Believe it or not, the SEAT Ibiza has been around since the late 1980s – older readers may remember the boxy Giorgetto Giugiaro designed 3-door original which more often than not sported System Porsche decals on the lower flanks of its front doors. Now in its fifth generation SEAT’s perennial best-seller has matured nicely into a roomy (well, roomyish) 5-door only hatch, that offers all the goodness of the VW parts-bin (It sits on VW’s MQBA0 platform, and uses all the oh-so familiar switchgear), but at a more palatable price.

SEAT offer the Ibiza with the choice of three petrol engines, the most powerful available with an optional DSG automatic gearbox – and six trim levels. It’s the 999cc 3-cylinder, 109bhp (110ps), petrol TSi, in sporty-looking FR spec that we have here.


“Never felt underpowered”

Standard equipment is generous. Needless to say SEAT’s press office loaded “my” car with a few extra goodies; panoramic sunroof (£765), Safety and Driving Pack (£250), and BEATS Sound System (£560). Also, FR spec Ibizas get 17 inch alloy wheels, Led lights front and rear, and exclusive rear bumpers and (simulated) twin exhausts.

All Ibizas benefit from Bluetooth, DAB, an 8.25 inch touch screen as standard, plus air-con, hill-hold control, USB ports aplenty, auto-headlights, ISOFIX, Cruise control, Emergency Brake Assist and Mirror Link, which incorporates Apple CarPlay and Android Auto.

I’ve long been a fan of the VW group’s little 3-pot motor, and its effervescent and free-revving nature, in conjunction with SEAT’s light and precise 5-speed gearbox seems to suit the SEAT Ibiza FR really well. Not only was it fun to introduce this thrummy little motor to the upper reaches of its rev-range across the nearby Welsh Marches – where despite the steep inclines it never felt underpowered – it also made for relaxed and quiet cruising along the M5, A34 and M4 on a recent schlep and back to Porsche’s HQ in Reading.



SEAT claim their diminutive three-pot is good for 48.7 – 52.3 on the combined cycle. Even with my usual sense of urgency, plus the inclines of Shropshire Hills I’ve no reason to doubt such things. You only need travel a few miles and it’s instantly clear, tyre rumble aside, that the Ibiza is now both quieter and more refined than it ever was. I’m still not a fan of the black plastic interior door handles though: they feel a bit cheap. Still, I suppose costs have to be kept down one way or other.

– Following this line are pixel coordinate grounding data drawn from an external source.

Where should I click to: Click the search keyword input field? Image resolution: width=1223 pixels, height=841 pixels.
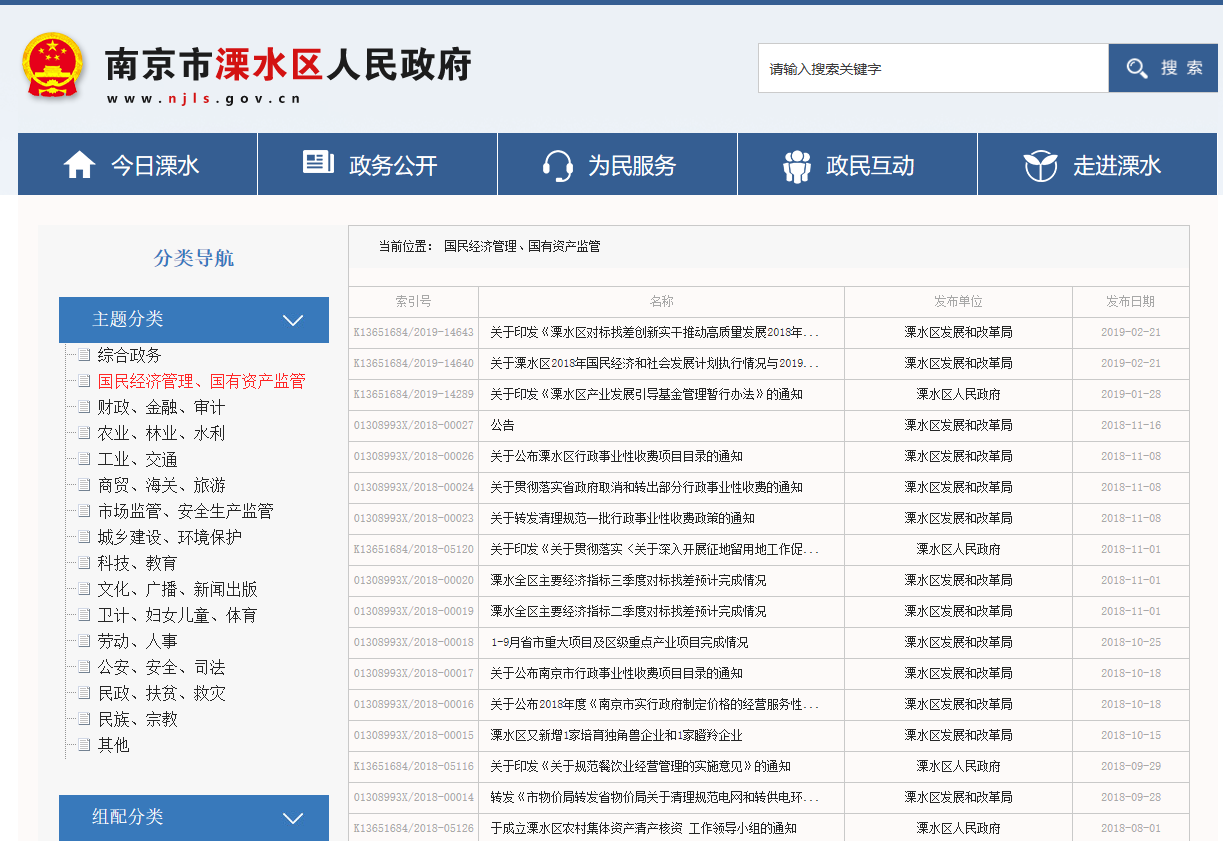pos(932,69)
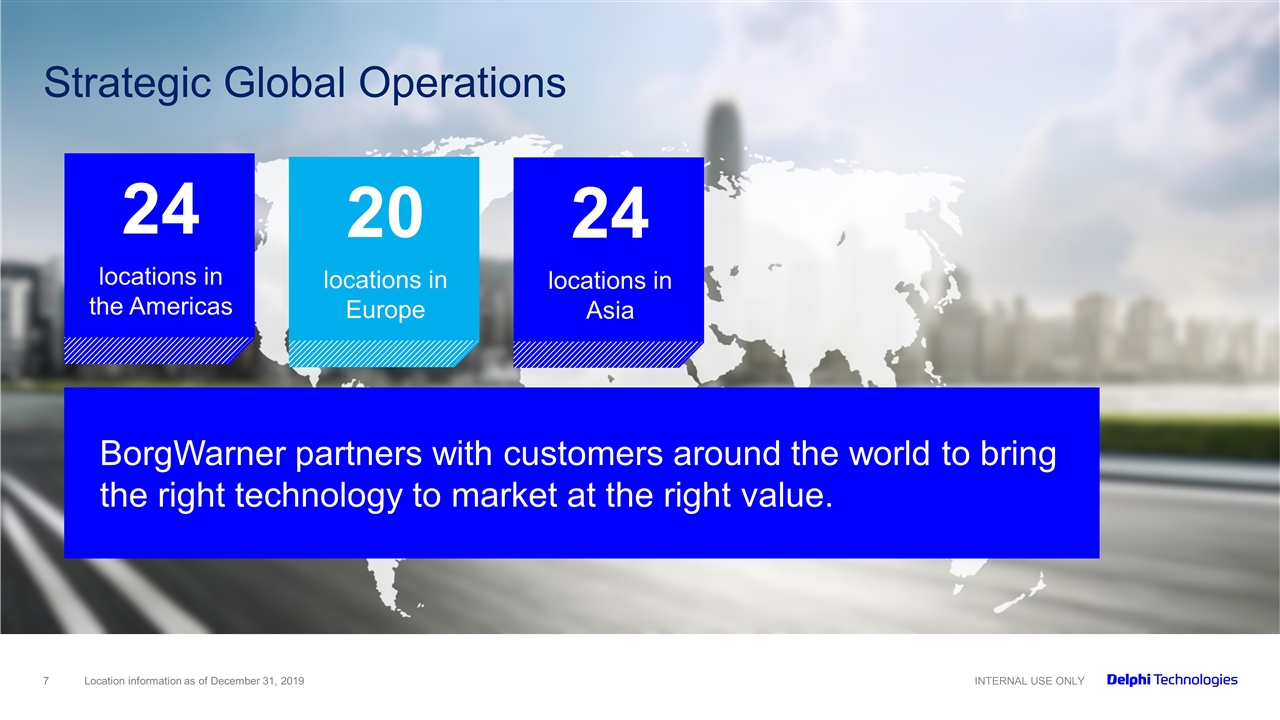Select the 'locations in Europe' label

point(385,295)
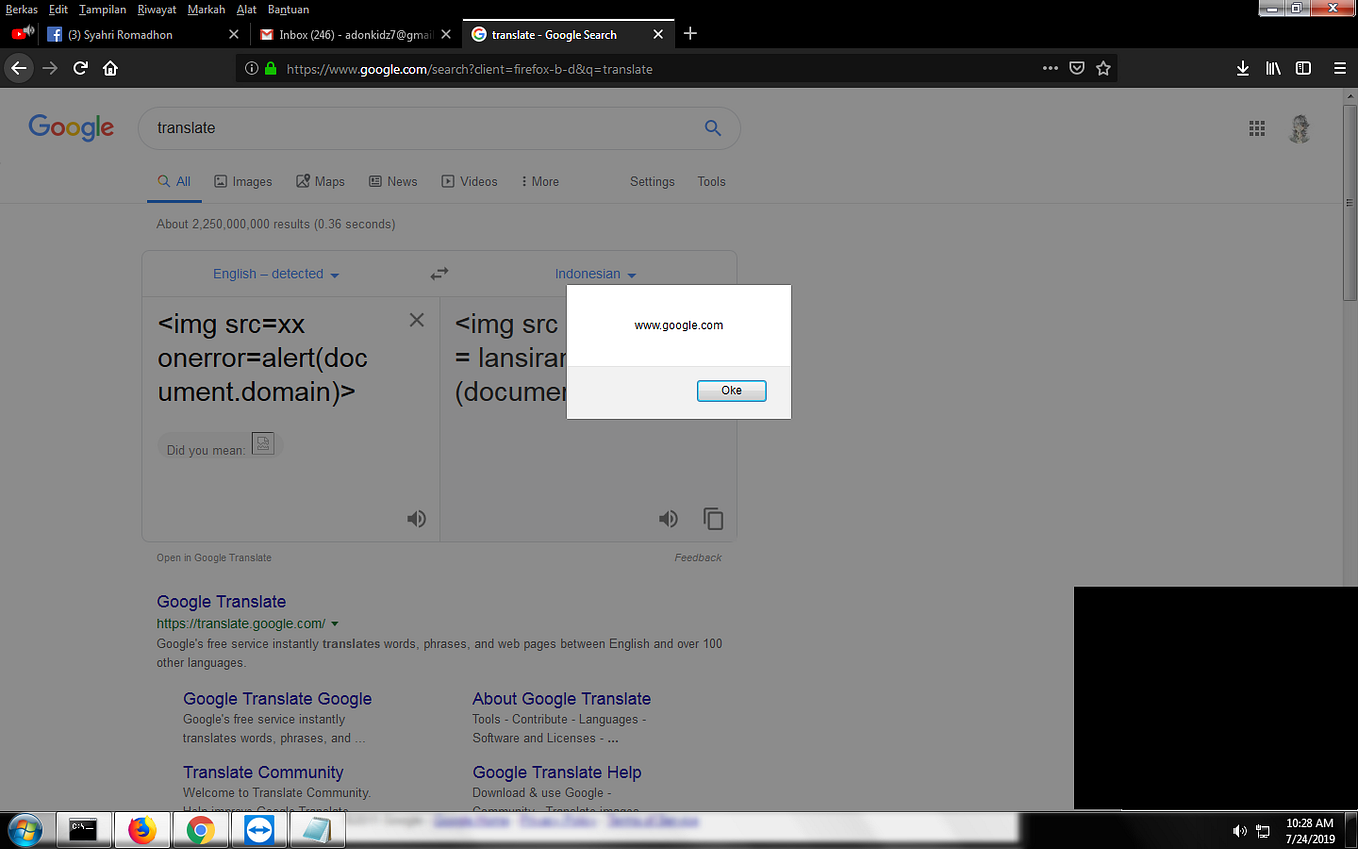Image resolution: width=1358 pixels, height=849 pixels.
Task: Open the Firefox library
Action: point(1272,68)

On the whole however, the Ibiza feels well-built, sophisticated, and it’s spacious and refined enough to shame certain machinery from the so-called class above. And let’s be honest here: while the Ibiza may not exactly be bristling with feel, hatchbacks always drive better than SUVs.

We’ve become accustomed to seeing the Ibiza almost on a daily basis. Nevertheless, it still very-much deserves not to be overlooked.

SEAT Ibiza FR 1.0 TSi 110 PS manual
Engine: 999 cc 3Cyl 12V turbo
Transmission: 5-speed manual front-wheel drive
Power: 109 bhp @ 5,500 rpm
Torque: 118 lbft @ 2,000 – 3,500 rpm
0-62MPH: 10.4 Sec
Max Speed: 121 mph
CO2 (WLTP): 123 g/km
MPG (WLTP): 48.7 – 52.3 (combined)
Price: from £22,510 (as driven £24,085).